CONSIGNE ▸ Dans le texte sur la cybercriminalité nord-coréenne, relevez tous les pays que Recorded Future a identifiés comme pouvant abriter certains des hackers.

EXTRAIT DU TEXTE ▸
'''
Plus surprenant, Pyongyang serait impliquée dans la création d’une cryptomonnaie appelée interstellar, hold ou huzu, selon Recorded Future. Elle a changé de nom plusieurs fois et s’est listée, puis délistée à plusieurs reprises de différents échanges de cryptomonnaies. Courant 2018, elle a fait l’objet d’une forme de prévente appelée «staking», qui permet d’acquérir des pièces sans avoir le droit de les revendre, ce qui aurait permis à Pyongyang de générer des revenus de façon frauduleuse.
Pour mener ces opérations de cybercriminalité, Pyongyang a créé une unité spéciale appelée Lazarus
Pour se donner de la crédibilité, cette monnaie, dont le logo est une fusée ornée du slogan «Let’s go to the moon», a usurpé la photo d’un journaliste somalien, le présentant sur son site internet comme un membre de son équipe. Début novembre, 990 574 000 pièces de hold étaient en circulation. Chacune valait 0,000134 dollar.
Pyongyang se trouverait aussi derrière la création d’une monnaie appelée marine chain, destinée à favoriser le partage d’un navire de shipping entre différents usagers. Ses acquéreurs se sont plaints d’avoir perdu des dizaines de milliers de dollars. Le directeur général de la plateforme hébergeant cette monnaie est un capitaine singapourien nommé Jonathan Foong Kah Keong. Il est impliqué dans plusieurs sociétés qui ont aidé la Corée du Nord à importer et exporter des biens prohibés en manipulant les pavillons de navires commerciaux.
Pour mener ces opérations de cybercriminalité, Pyongyang a créé une unité spéciale appelée Lazarus. «Celle-ci comprend un sous-groupe, nommé TEMP.Hermit, qui s’est spécialisé dans les fraudes à base de cryptomonnaies», relève Luke McNamara. Une partie des agents appartenant à cette cellule se trouvent à l’étranger. Recorded Future a identifié huit pays ayant hébergé un volume important de trafic internet avec la Corée du Nord et qui pourraient abriter certains de ces hackers: la Chine, l’Inde, la Thaïlande, l’Indonésie, le Bangladesh, le Népal, le Mozambique et le Kenya.
'''
DONNÉES FOURNIES ▸
'''
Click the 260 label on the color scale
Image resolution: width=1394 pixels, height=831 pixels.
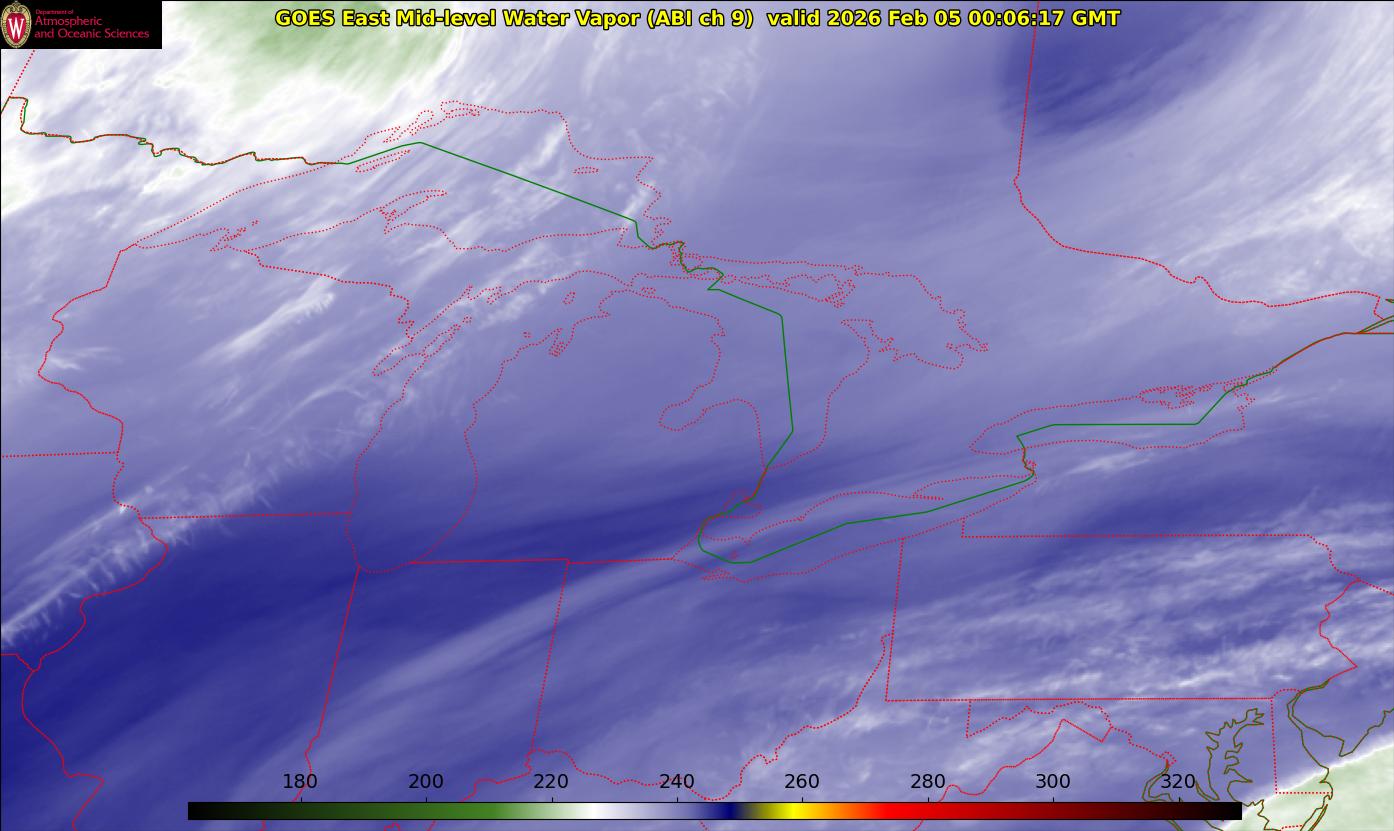coord(802,782)
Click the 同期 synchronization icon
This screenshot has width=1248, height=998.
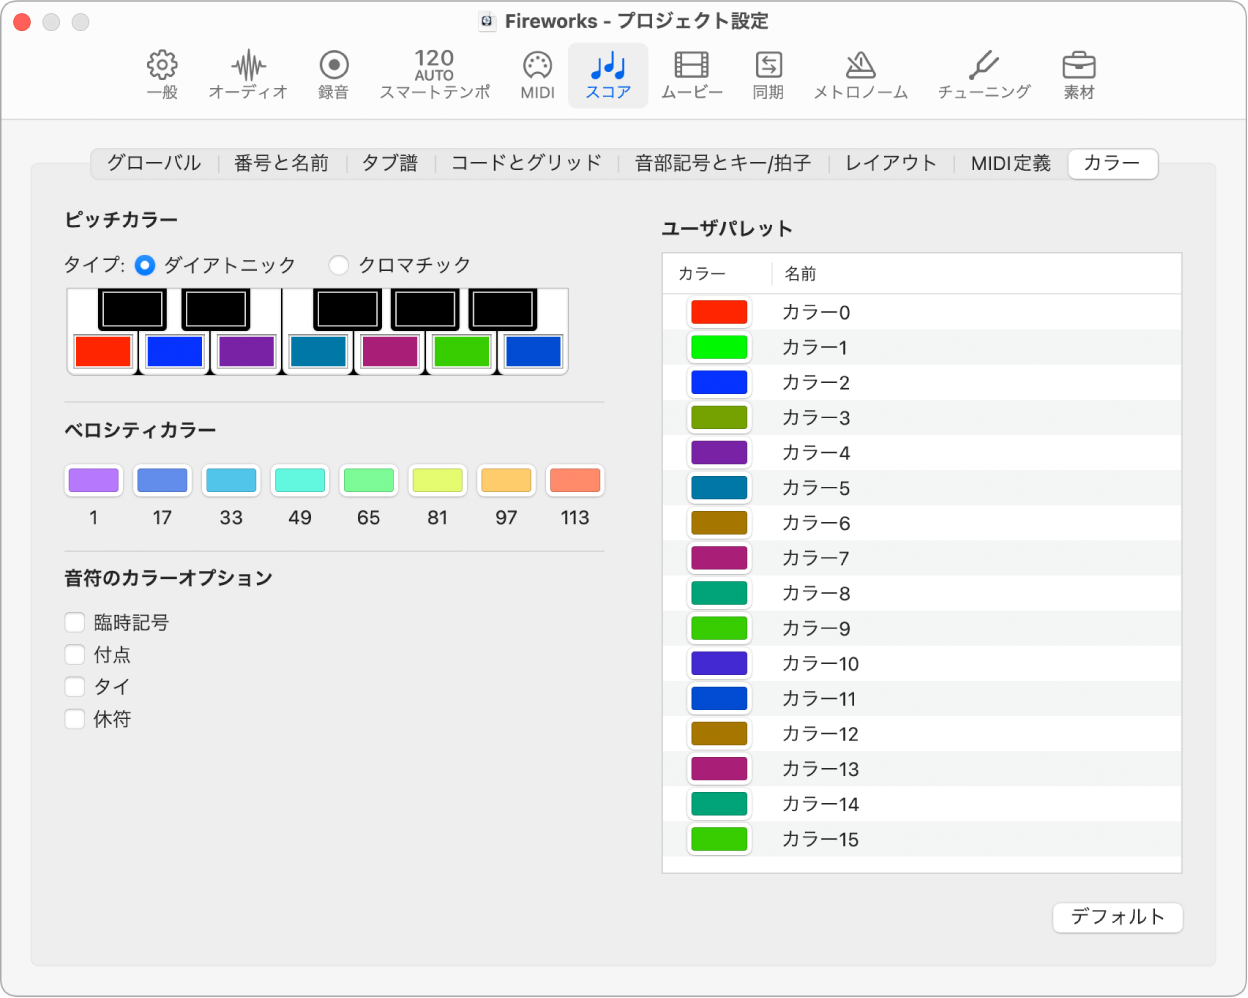pos(767,74)
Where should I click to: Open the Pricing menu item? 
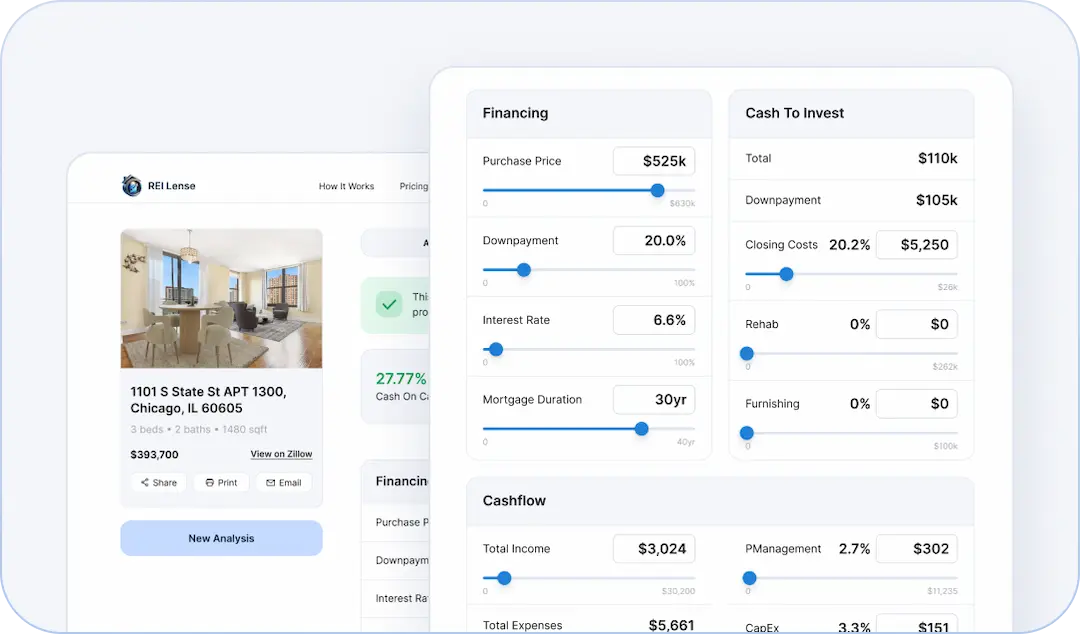pos(413,187)
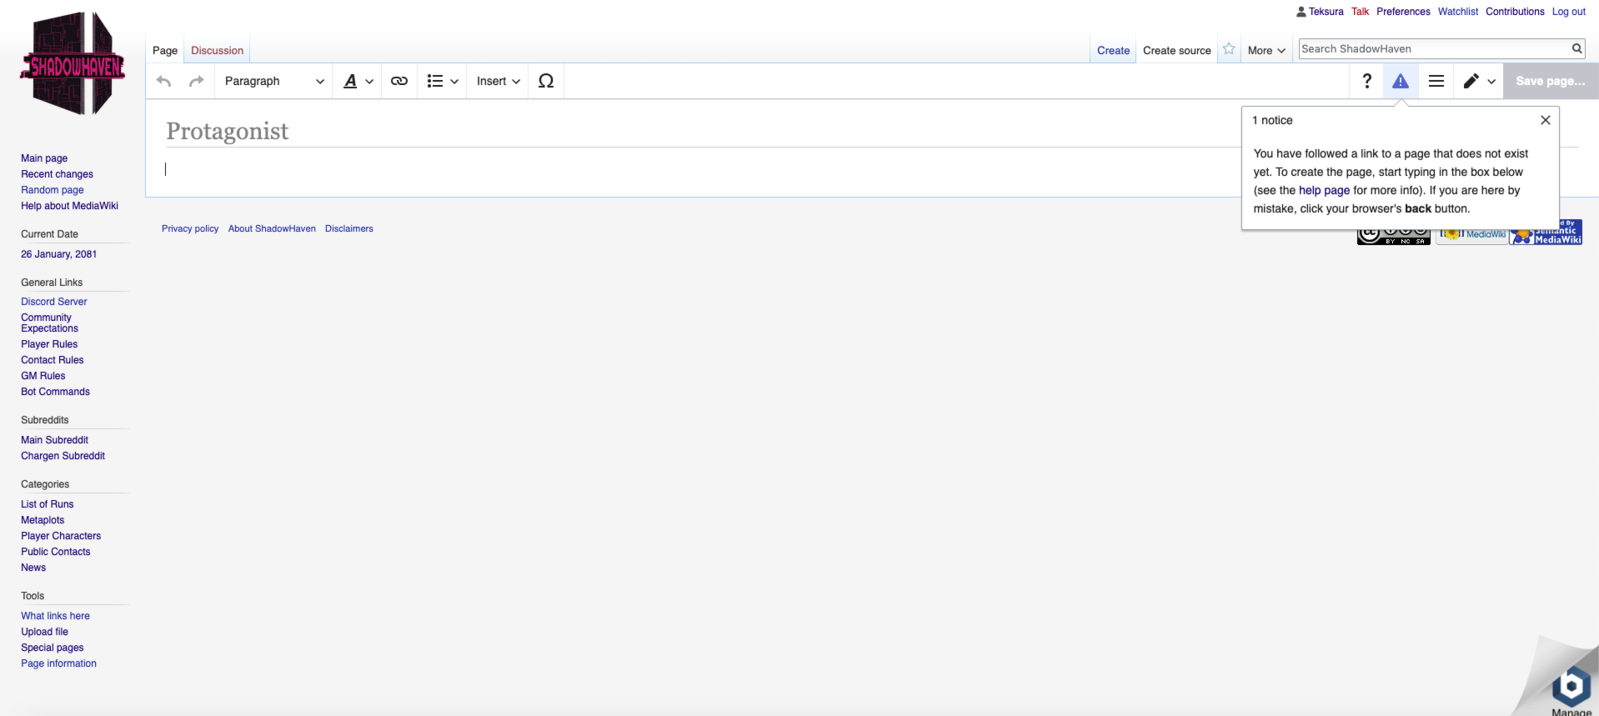
Task: Click the link insertion icon
Action: (399, 81)
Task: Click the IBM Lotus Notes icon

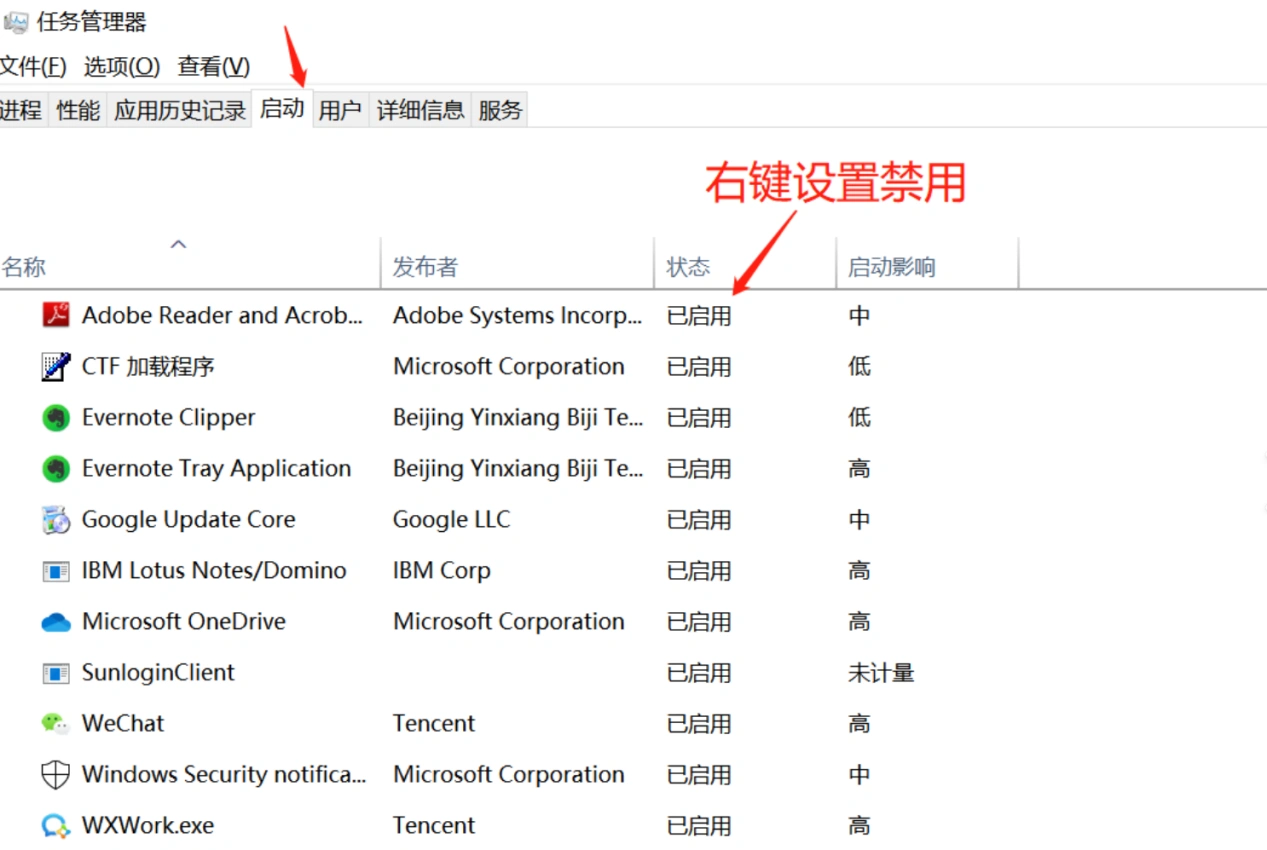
'''
RÉPONSE ▸ La Chine, l’Inde, la Thaïlande, l’Indonésie, le Bangladesh, le Népal, le Mozambique et le Kenya.